MRS. SHADRIN: Nick dealt with a lot of people. A lot
of them were Navy people. One of the Navy people was Mr. Turner,
that Nick met quite a few times going to the Navy War College in
Rhode Island. And they had some telephone conversation and
exchange of letters.
SEVESS: I know he knew him because Nick would go down
to the War College and lecture. And, of course, I think he
stayed with Turner while he was out there. So Nick was in great
demand.
DOBYNS: It is the old question: Who did what to whom,
and who cares?
MRS. SHADRIN: After almost eight years, I would like to
know what happened to Nick. I would like to know what was done,
what happened, if he's alive. Just that I can sort everything in
my own mind. I'm not looking for revenge.
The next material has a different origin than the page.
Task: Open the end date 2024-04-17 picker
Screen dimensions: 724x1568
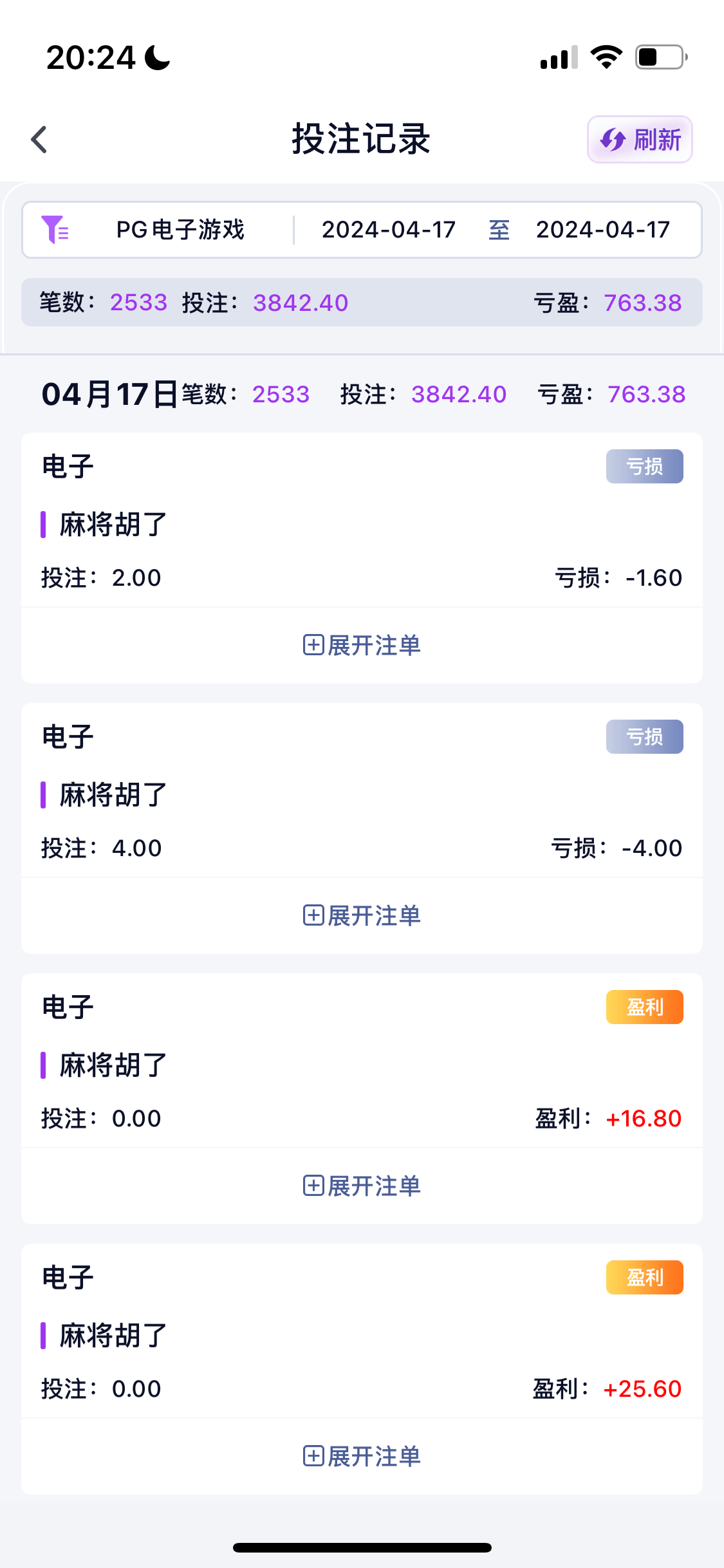Action: pyautogui.click(x=603, y=230)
DOBYNS: We may never know with any certainty what
happened to Nicholas Shadrin. But whatever it was does not seem
to help us. Even if our government did absolutely nothing wrong,
the result was bad. A man who defected to us was not protected.
The Director of Security for the Central Intelligence
Agency once said, "If bodily harm were to come to a defector, it
would have a devastating impact on all potential defectors."
We cannot prove that Nicholas Shadrin was harmed. But
we have found no one willing to argue that he was helped.